Your instructions:
Retype only the lines from the top of the records to the line with "You are a GUI", including that line but none of the pictures.

^^^^

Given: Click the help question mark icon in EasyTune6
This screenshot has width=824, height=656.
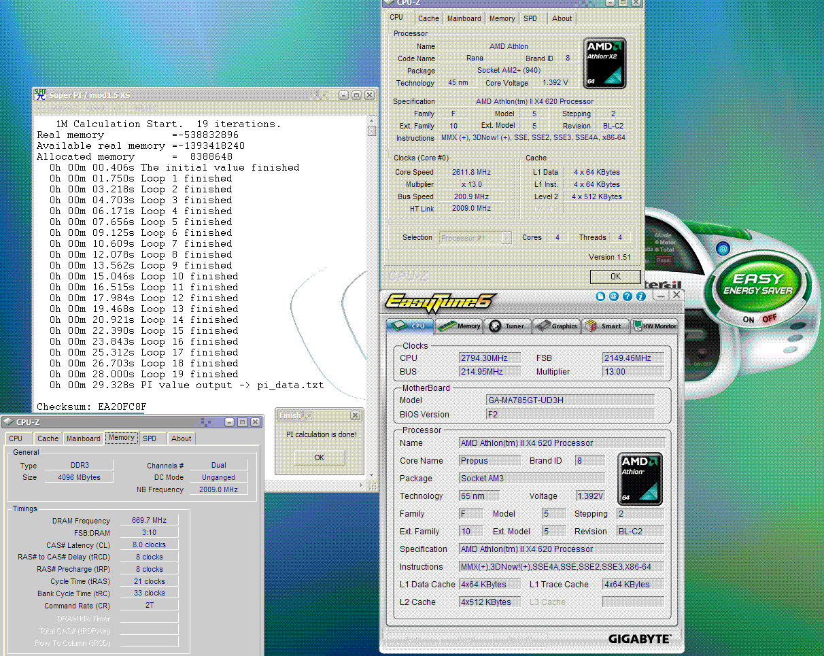Looking at the screenshot, I should click(628, 296).
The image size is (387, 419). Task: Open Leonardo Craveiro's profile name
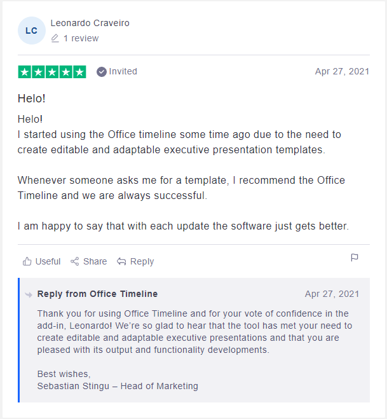[x=90, y=23]
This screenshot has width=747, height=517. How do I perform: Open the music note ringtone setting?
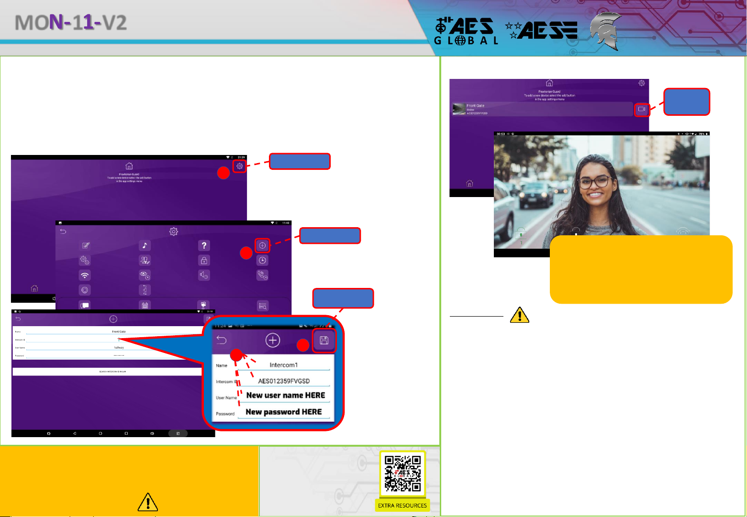145,245
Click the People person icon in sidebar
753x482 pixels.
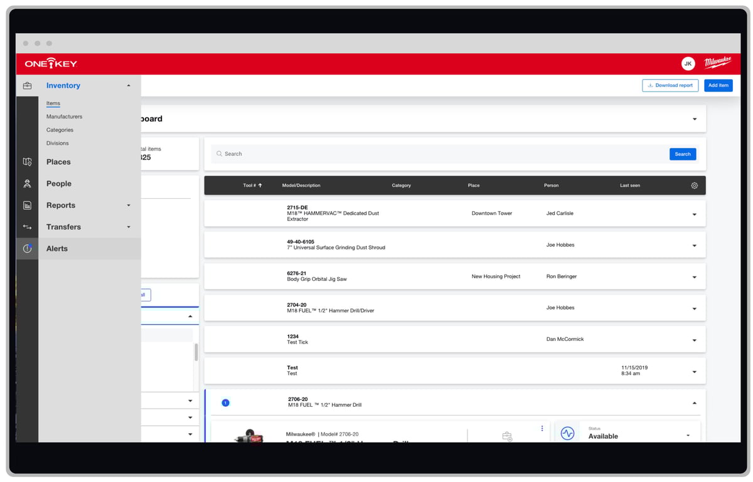[27, 183]
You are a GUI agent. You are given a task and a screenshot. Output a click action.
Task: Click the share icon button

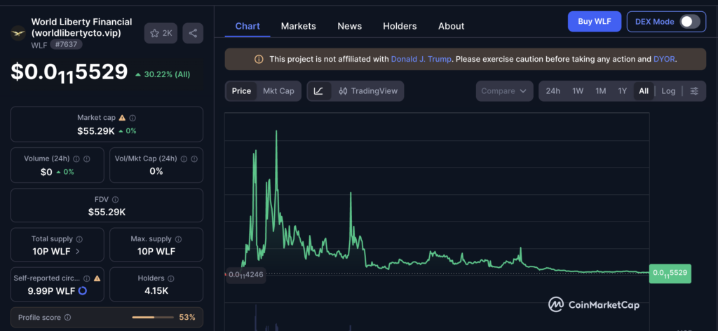(193, 33)
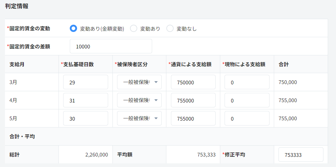Click the dropdown arrow in 4月 row
Viewport: 336px width, 167px height.
coord(156,100)
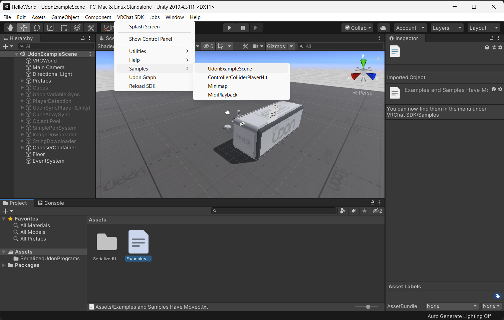The image size is (504, 320).
Task: Expand the Packages folder
Action: pyautogui.click(x=4, y=265)
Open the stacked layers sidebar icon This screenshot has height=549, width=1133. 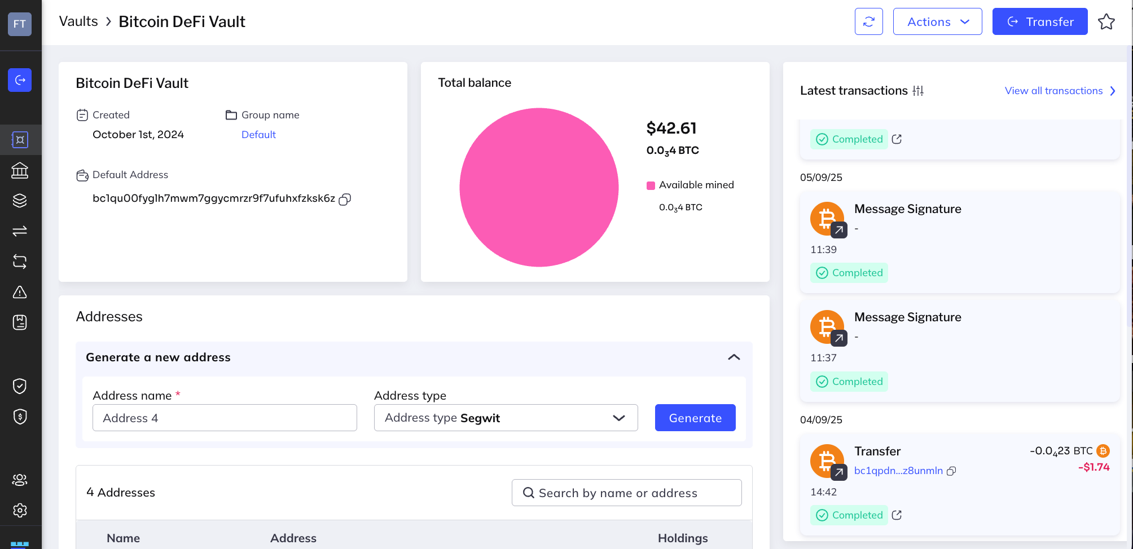[x=20, y=201]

^^^^

Answer below:
Given: Click the help question mark icon in EasyTune6
This screenshot has width=824, height=656.
Looking at the screenshot, I should click(628, 296).
The image size is (387, 419). Task: Open Leonardo Craveiro's profile name
[x=90, y=23]
This screenshot has width=747, height=517. How do I perform: Open the music note ringtone setting?
145,245
Click the People person icon in sidebar
753x482 pixels.
[27, 183]
You are a GUI agent. You are given a task and a screenshot. Output a click action.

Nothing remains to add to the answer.